This patch helps add nvme native multipath visibility for round-robin
io-policy. It creates a "multipath" sysfs directory under head gendisk
device node directory and then from "multipath" directory it adds a link
to each namespace path device the head node refers.

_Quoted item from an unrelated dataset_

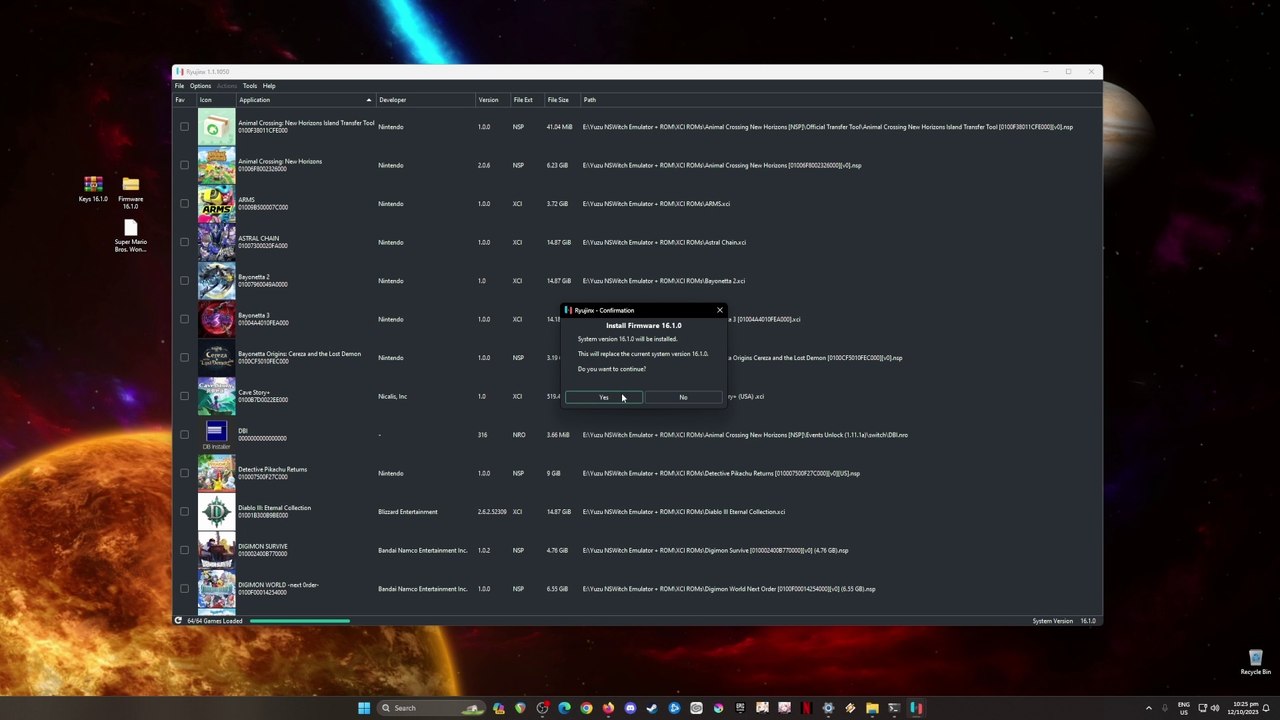Viewport: 1280px width, 720px height.
Task: Mark Bayonetta 2 as favorite
Action: point(184,281)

For instance, if we have a shared namespace accessible from two different
controllers/paths then we create a soft link to each path device from head
disk node as shown below:

$ ls -l /sys/block/nvme1n1/multipath/
nvme1c1n1 -> ../../../../../pci052e:78/052e:78:00.0/nvme/nvme1/nvme1c1n1
nvme1c3n1 -> ../../../../../pci058e:78/058e:78:00.0/nvme/nvme3/nvme1c3n1

In the above example, nvme1n1 is head gendisk node created for a shared
namespace and the namespace is accessible from nvme1c1n1 and nvme1c3n1
paths.

For round-robin I/O policy, we could easily infer from the above output
that I/O workload targeted to nvme1n1 would toggle across paths nvme1c1n1
and nvme1c3n1.

Signed-off-by: Nilay Shroff <nilay@linux.ibm.com>
---
 drivers/nvme/host/core.c      |  3 ++
 drivers/nvme/host/multipath.c | 99 +++++++++++++++++++++++++++++++++++
 drivers/nvme/host/nvme.h      | 18 +++++--
 drivers/nvme/host/sysfs.c     | 14 +++++
 4 files changed, 130 insertions(+), 4 deletions(-)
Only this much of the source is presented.